BIDMC also made sure that patient information, such as medical records or medication lists, isn't stored locally on Glass systems. Such information is stored on the hospital's secure servers, and doctors can access it there.

For tighter security, Halamka and his team set up the Glass system so only specific doctors can use the technology -- and they can only use it inside the emergency room.

"I walk into the emergency room and put on my Glass and push the on button," Halamka said. "It's immediately context-aware that it's in the Beth Israel secure location because it has only one function -- to show emergency department information. If you take it outside Beth Israel, it won't function. It has to bond with our enterprise network as a secure accepted device. Outside the doors, it won't work."

He added that each doctor in the program has a specific user code. The doctor puts on Glass and looks at his own ID badge so the device recognizes that he's an accepted user.

Horng said that adapting Glass for hospital use involved some technical challenges. The biggest was battery life, since the devices need to have their screens on all the time. To address that issue, the team added an external battery pack that lasts more than 14 hours, which gets the doctors through a normal ER shift. The battery pack connects with Glass via a micro USB cable. The pack is carried in the doctor's pocket.

When patients are admitted to the emergency room, they are assigned to specific rooms. Each room has a QR code near the door, so when a doctor approaches a room with a new patient, he simply looks at the QR code and Glass retrieves the patient's medical information.

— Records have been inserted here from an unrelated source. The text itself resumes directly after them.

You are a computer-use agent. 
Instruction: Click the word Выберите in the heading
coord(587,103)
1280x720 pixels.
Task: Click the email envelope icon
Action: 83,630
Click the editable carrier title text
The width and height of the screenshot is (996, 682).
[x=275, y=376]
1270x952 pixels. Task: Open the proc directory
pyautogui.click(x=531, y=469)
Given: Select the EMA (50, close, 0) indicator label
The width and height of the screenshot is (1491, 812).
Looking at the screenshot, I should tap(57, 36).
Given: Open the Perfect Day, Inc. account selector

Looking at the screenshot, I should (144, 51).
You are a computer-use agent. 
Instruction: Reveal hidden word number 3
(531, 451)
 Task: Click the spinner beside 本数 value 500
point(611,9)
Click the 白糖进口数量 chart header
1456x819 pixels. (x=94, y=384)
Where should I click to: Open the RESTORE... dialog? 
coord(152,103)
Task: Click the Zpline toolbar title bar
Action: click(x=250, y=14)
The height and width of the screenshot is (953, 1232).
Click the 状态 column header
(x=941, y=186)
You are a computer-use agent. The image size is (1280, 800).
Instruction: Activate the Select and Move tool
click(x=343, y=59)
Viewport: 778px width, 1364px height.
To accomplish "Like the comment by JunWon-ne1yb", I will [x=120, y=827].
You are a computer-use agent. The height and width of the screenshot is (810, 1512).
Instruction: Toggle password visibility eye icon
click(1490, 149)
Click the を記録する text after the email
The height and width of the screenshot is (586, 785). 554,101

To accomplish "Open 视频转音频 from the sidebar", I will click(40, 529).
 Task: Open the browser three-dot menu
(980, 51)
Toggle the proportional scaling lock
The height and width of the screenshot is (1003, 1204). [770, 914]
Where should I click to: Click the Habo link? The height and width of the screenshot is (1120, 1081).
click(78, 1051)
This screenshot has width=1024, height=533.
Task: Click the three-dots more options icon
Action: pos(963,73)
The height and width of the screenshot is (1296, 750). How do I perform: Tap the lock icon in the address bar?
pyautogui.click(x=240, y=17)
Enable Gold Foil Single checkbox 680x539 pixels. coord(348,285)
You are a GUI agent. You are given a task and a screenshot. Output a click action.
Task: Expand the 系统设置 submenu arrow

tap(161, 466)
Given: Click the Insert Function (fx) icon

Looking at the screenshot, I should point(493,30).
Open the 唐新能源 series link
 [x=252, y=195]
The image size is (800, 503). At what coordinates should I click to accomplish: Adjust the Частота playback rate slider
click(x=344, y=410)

The room codes also enable to Glass to keep tabs on doctors' locations.

Halamka emphasized that the system is secure because Google Glass won't work outside of the emergency department. "If you lose Google Glass, there's no data on them," he explained. "Without being in the emergency department with a badge and in a room, you could not use the device to retrieve information."

Both Halamka and Horng noted that not one patient has asked the doctors not to use Glass.

"We thought some patients might [be averse to it], so we wanted to give them an opportunity to not have the device used with them. But they're curious about it and grateful that we have better access to their medical information," Horng said. "Once we had a conversation about disabling the camera and other features, people were very receptive to it."

Horng credits Glass with helping him save at least one patient's life.

In January -- a month into the Glass pilot program -- a patient arrived in the emergency room with a massive brain hemorrhage.

"That's very critical and requires immediate treatment," Horng said. "The patient's blood pressure was sky high, and I needed to lower it to slow the bleeding. But the patient said he was allergic to some blood pressure medicines. To access that information would normally mean leaving the room, but without stopping, I was able to access that information [on Glass] and start him on the appropriate medicine."

Checking the patient's list of medications on Glass also showed Horng that the patient was taking a blood thinner, which was making the brain bleed even worse.

"Administering an antidote to blood thinners is something you have seconds to do," Horng added. "And it could mean the difference between [the patient] walking out of the hospital and not walking out of the hospital or being able to talk or being completely nonverbal."

Because the doctor could quickly access the records without pausing from working with the patient, he said the patient not only survived but "did remarkably well."